锦黎本来还疑惑自己为何到了皇宫,蓦地听到璟贵妃说她是宗曜的母妃,顿时心下什么念头都没有了。
神色央央的敛下眸子,冷呵一声,不再说话。
她倒是想硬气一点,直接掀被子起身,离开这地方,不与和宗曜有关的任何人接触,不受他的滴点恩惠,奈何现在全身经络都痛麻不已,根本不听她使唤。
鬼门关走一遭,她也算看开了,不过是一个男人罢了,不值得她要死要活。
在二十一世纪她没靠男人,还不是过的尚好,更别说现在得天眷顾,重活一遭,还有系统傍身,怎么也会过的比上辈子轻松。
她的初心里,从来就没有过需要靠男人如何,她有手有脚,想要什么不可以自己去挣?
白天她是鬼迷心窍了,才会为他不计后果的伤害自己身体。
如今回想起来,她真想时光倒流,回到白天,抽当时的自己两巴掌。
但凡当时的她能稍微清醒一些,也不会害得现在的自己几乎四肢瘫痪,只能跟个植物人似的躺着。
璟贵妃见着锦黎这副模样,便知道她现在无论说什么,她都听不进去,便也不再提及宗曜,省得惹她烦心。

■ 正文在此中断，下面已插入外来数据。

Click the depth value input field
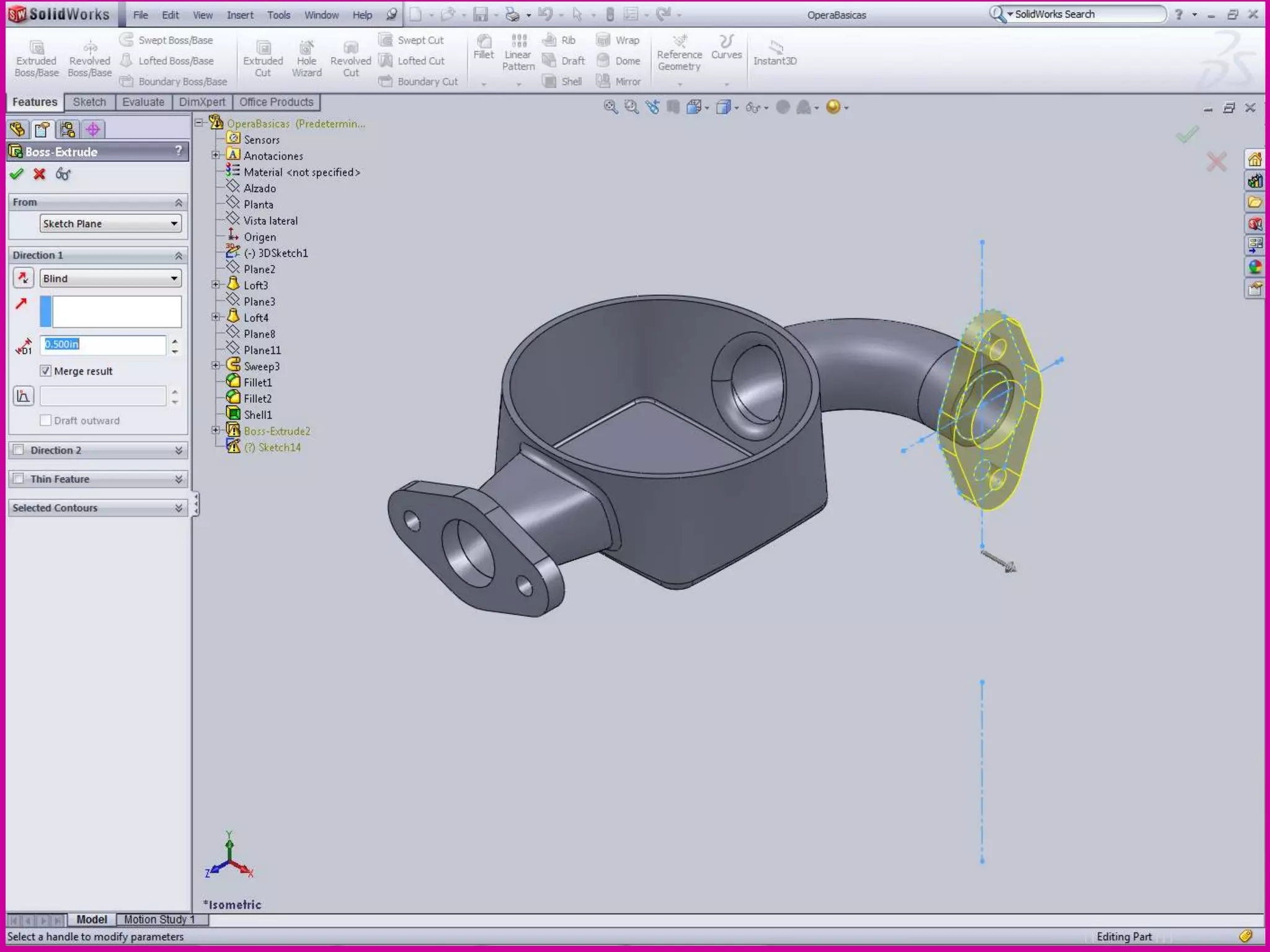This screenshot has height=952, width=1270. 103,345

只是简单的安抚了她一阵,让她不要胡思乱想,需要什么尽管吩咐她留下的宫女去做,又差人去小厨房端来一直备着的小米粥,看着锦黎在半夏的伺候下吃了小半碗,然后才让锦黎好好休息,转身回了自己寝殿。
第二天宫门门禁才刚刚打开,早已在此等候多时的宗曜就迫不及待的跨入宫门,向璟云宫递去求见腰牌。
璟云宫毕竟是当今陛下的后宫,即便他自生身母妃昭贵妃病逝后,就一直寄养在璟贵妃名下,依旧无法自由出入,需要提前申请,得到准许才行。